▶ [PROBLEM REQUIREMENTS] Can you print the data exactly and leave out each image?

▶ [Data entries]
-- -- --

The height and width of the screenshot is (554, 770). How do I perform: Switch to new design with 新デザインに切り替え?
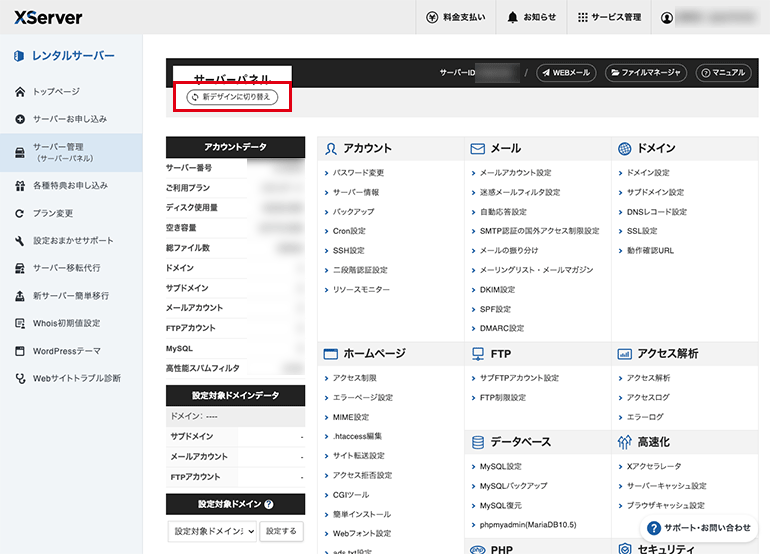click(x=232, y=97)
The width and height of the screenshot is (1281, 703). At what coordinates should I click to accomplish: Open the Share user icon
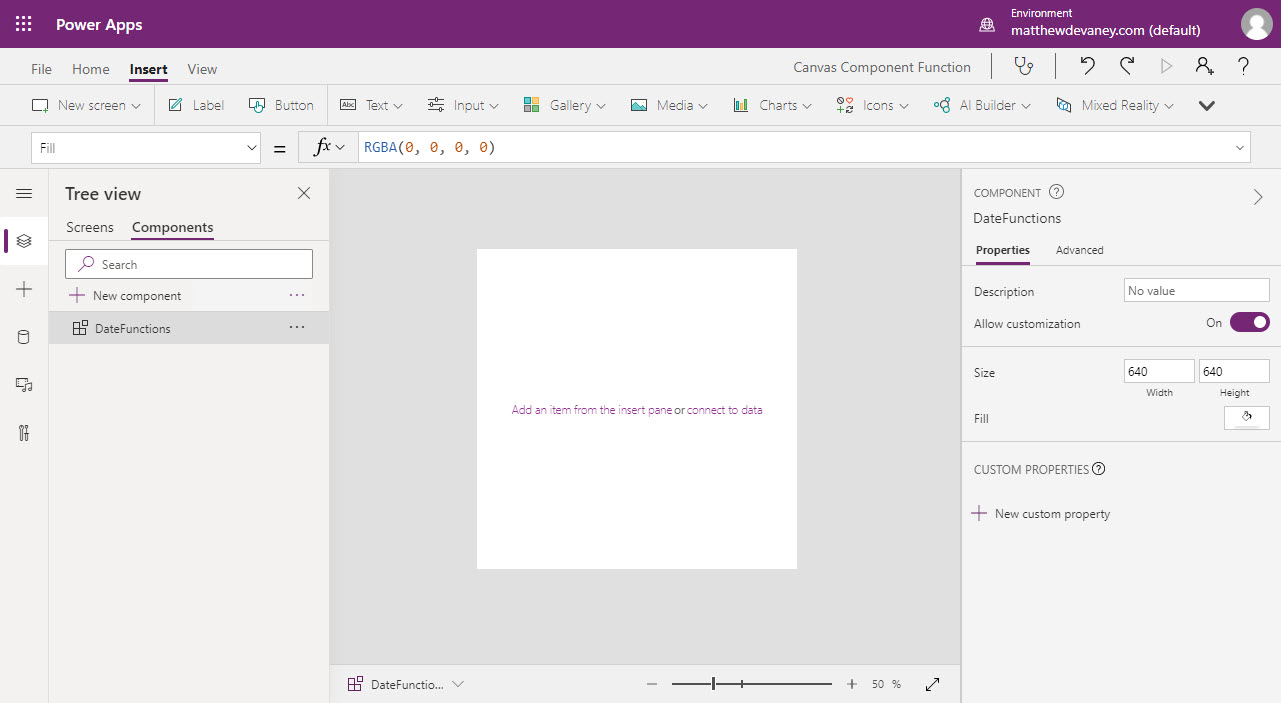point(1204,67)
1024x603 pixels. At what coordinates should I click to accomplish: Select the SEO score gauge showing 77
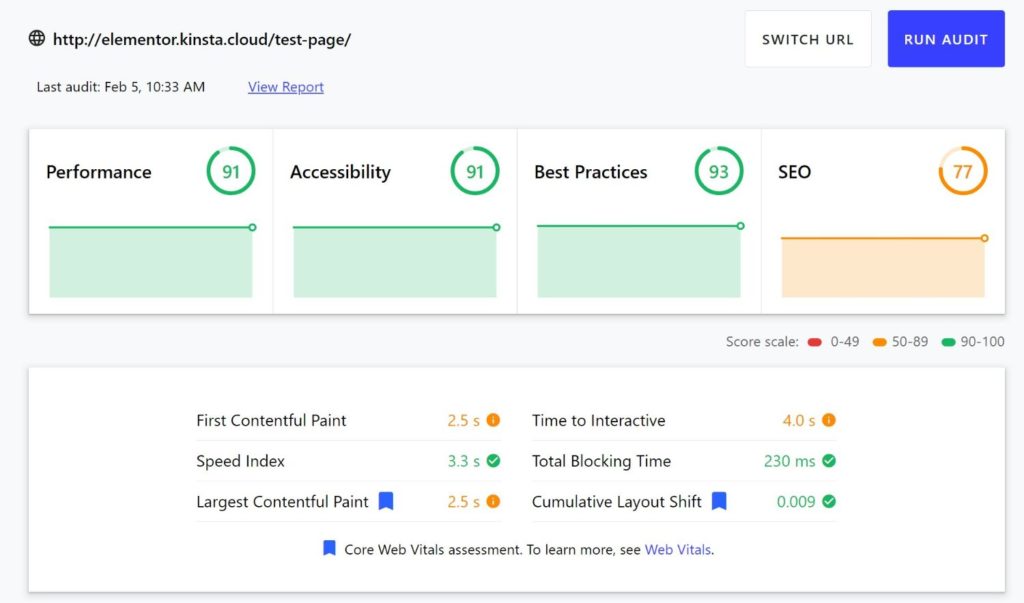[x=962, y=170]
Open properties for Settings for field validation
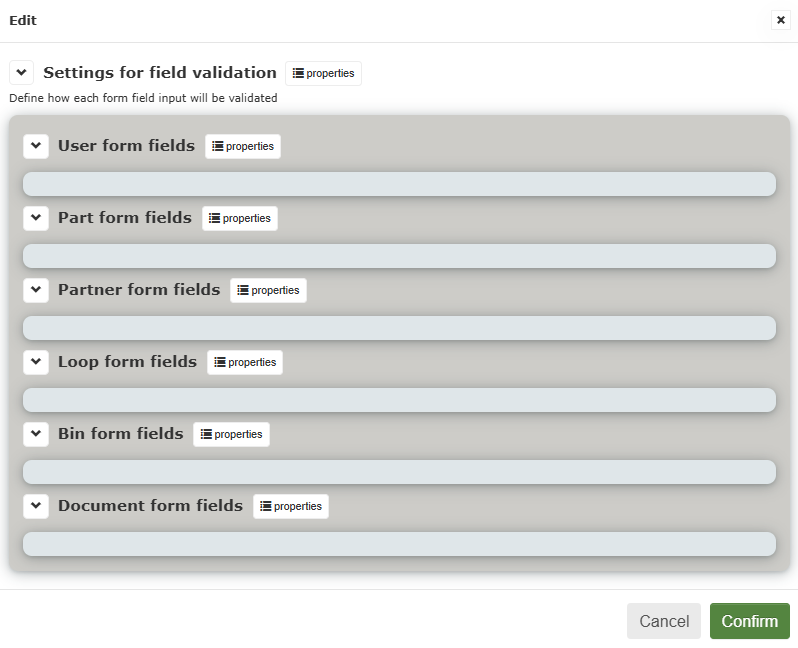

-- -- --

▶ [OUTPUT]
The height and width of the screenshot is (554, 770). How do I perform: Switch to new design with 新デザインに切り替え?
click(x=232, y=97)
The width and height of the screenshot is (1281, 703). At what coordinates should I click to accomplish: Open the Share user icon
point(1204,67)
1024x603 pixels. At what coordinates should I click to accomplish: Select the SEO score gauge showing 77
[x=962, y=170]
Open properties for Settings for field validation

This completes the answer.